Though rare in the antibiotic era, pulmonary tuberculosis may involve the major airways. Children are prone to extraluminal compression by bulky hilar nodes. Intraluminal obstruction may occur when granulomatous material infiltrates the airway walls. Frank respiratory distress and pneumothorax from erosion of a lymph node through the bronchial wall is rare, but life-threatening.29 Surgical intervention consists of intraluminal or extraluminal enucleation of the obstructing nodes. Fibrous stenosis of affected bronchi may occur years later, requiring segmental resection of the involved airways or sequestered segments of lung.29
Wegener granulomatosis (WG) is characterized by the triad of necrotizing granulomatous inflammation, proliferative glomerulonephritis, and vasculitis. Primarily a disease of young adults, WG has been diagnosed in children as young as 8 years old.30 Head and neck manifestations are seen in nearly all patients, with laryngeal and subglottic involvement occurring in 16 to 23% of cases.31 Active patients may have circumferential edema and friable mucosa; non-specific scar tissue may be the only finding in patients in remission.

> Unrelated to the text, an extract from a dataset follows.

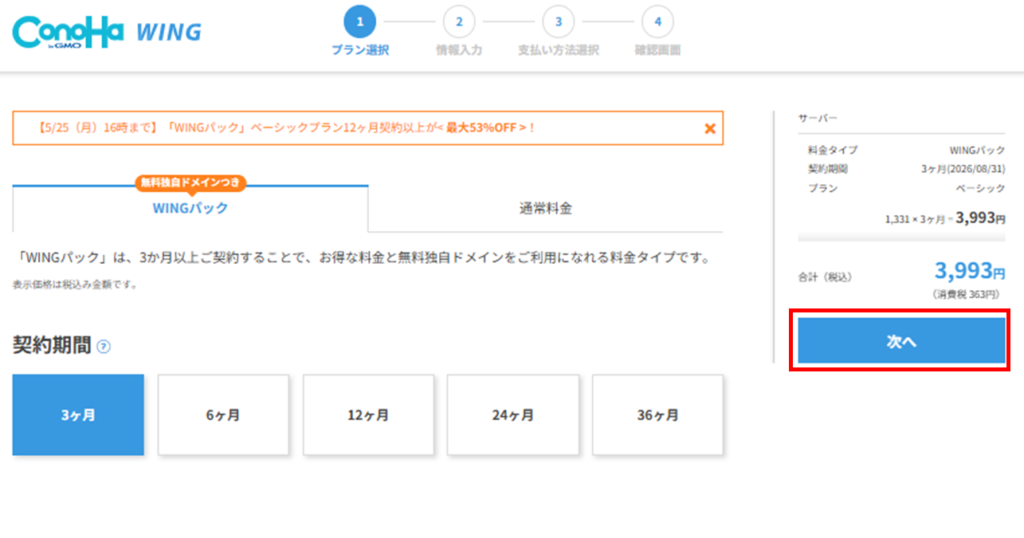1024x538 pixels.
Task: Click the 無料独自ドメインつき orange badge
Action: (x=190, y=183)
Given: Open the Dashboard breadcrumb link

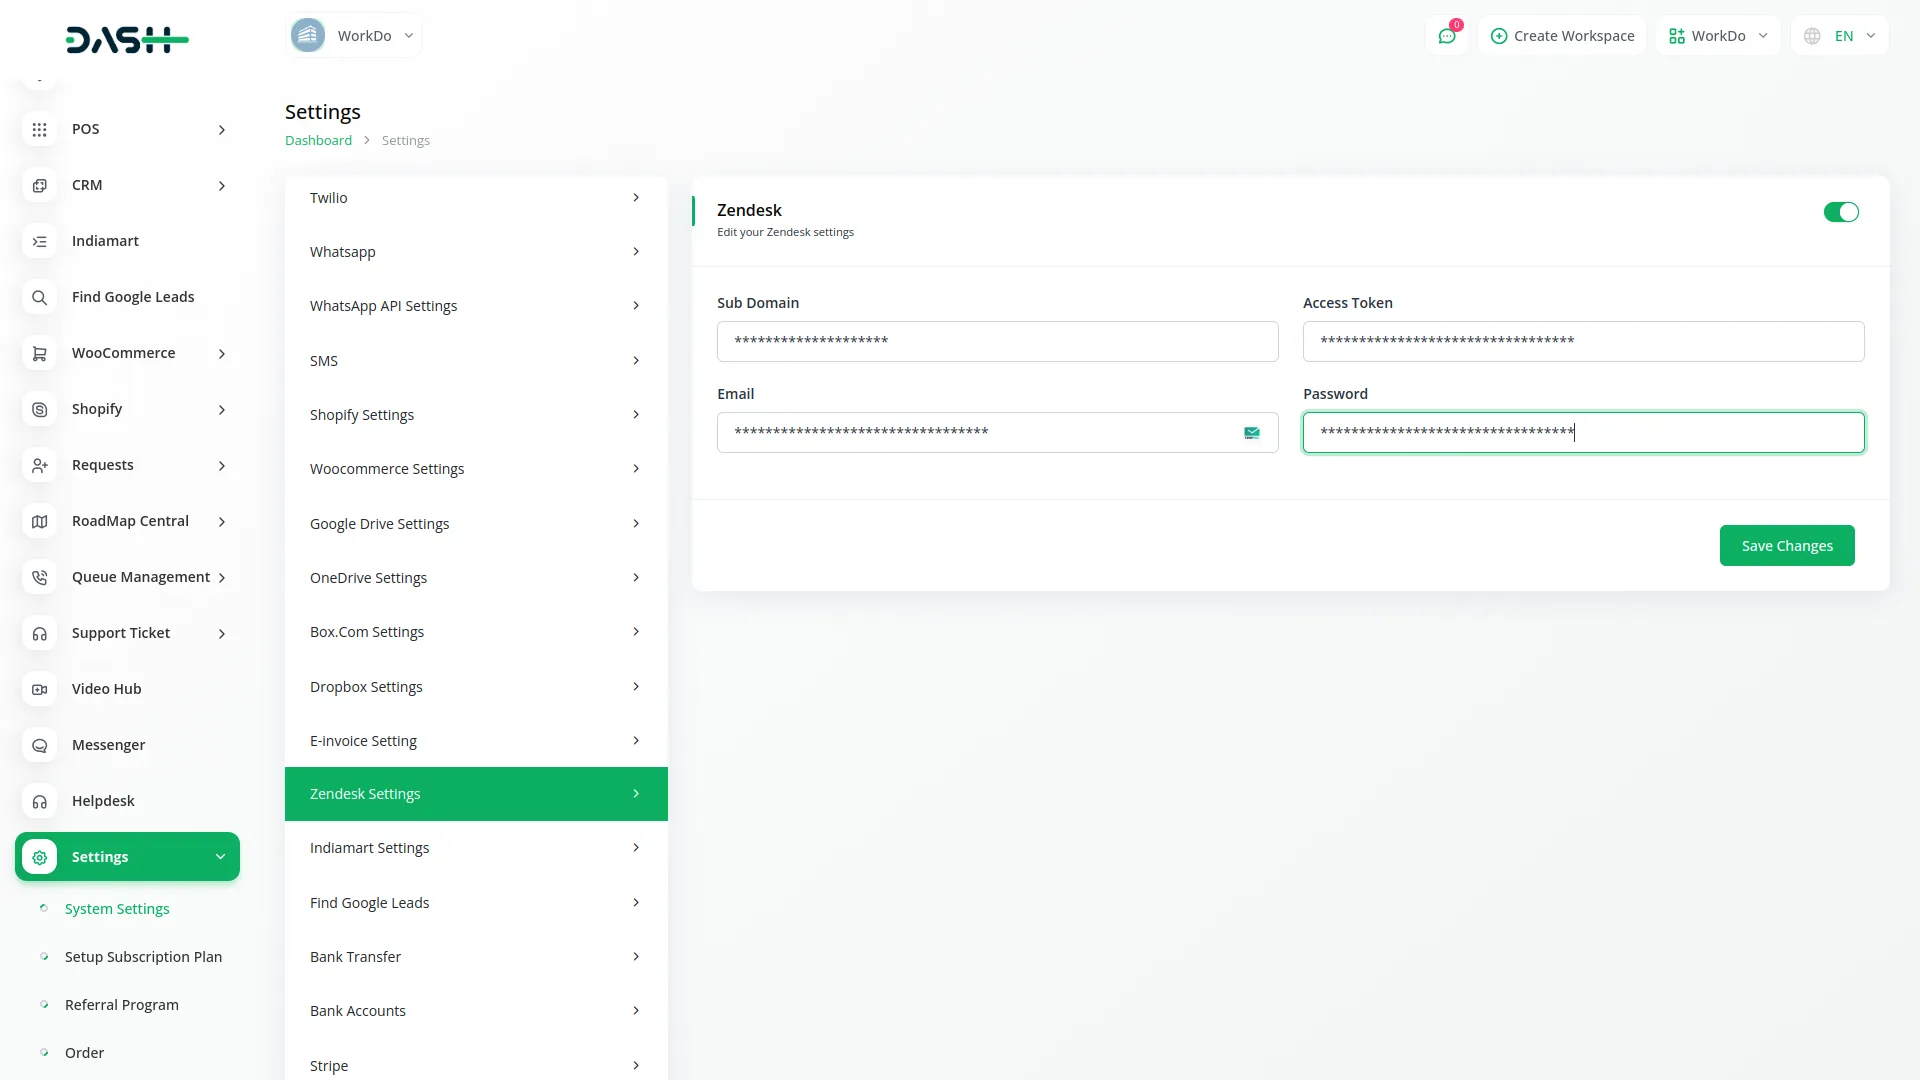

A positive serum c-anti-neutrophil cytoplasmic antibody is specific for WG, and diagnosis is confirmed with biopsy. Treatment options include glucocorticoids, immunosuppressants, laser ablation, airway reconstructive surgery, or tracheostomy. Approximately 50% of patients require surgical airway intervention.30,31
Sarcoidosis is a chronic inflammatory condition that causes the formation of noncaseating granulomas. Most commonly seen in young adults, sarcoidosis may also present in young children with a triad of uveitis, arthritis, and rash. The pathophysiology is related to persistent T-cell activation and cytokine release. The lungs and lower airways are most commonly affected, but the larger airways and larynx may also be involved.29 The supraglottic tissues are classically thickened, irregular, and edematous. Diagnosis is confirmed with biopsy. Treatment options include systemic or intralesional steroids, cytotoxic agents, and surgical debulking, with tracheostomy reserved for only the most serious cases.
Historically, inflammatory obstruction of the pediatric airway had devastating consequences. Medical advances that include vaccines, antibiotics, and steroids have led to a dramatic decline in morbidity and mortality attributed to inflammatory airway disease. However, prompt evaluation and management with a low threshold for endoscopy to achieve definitive diagnosis and control of the airway remains essential. Protocols for management of impending airway obstruction are often helpful to ensure the rapid coordination of available of trained personnel, equipment, and services for these patients.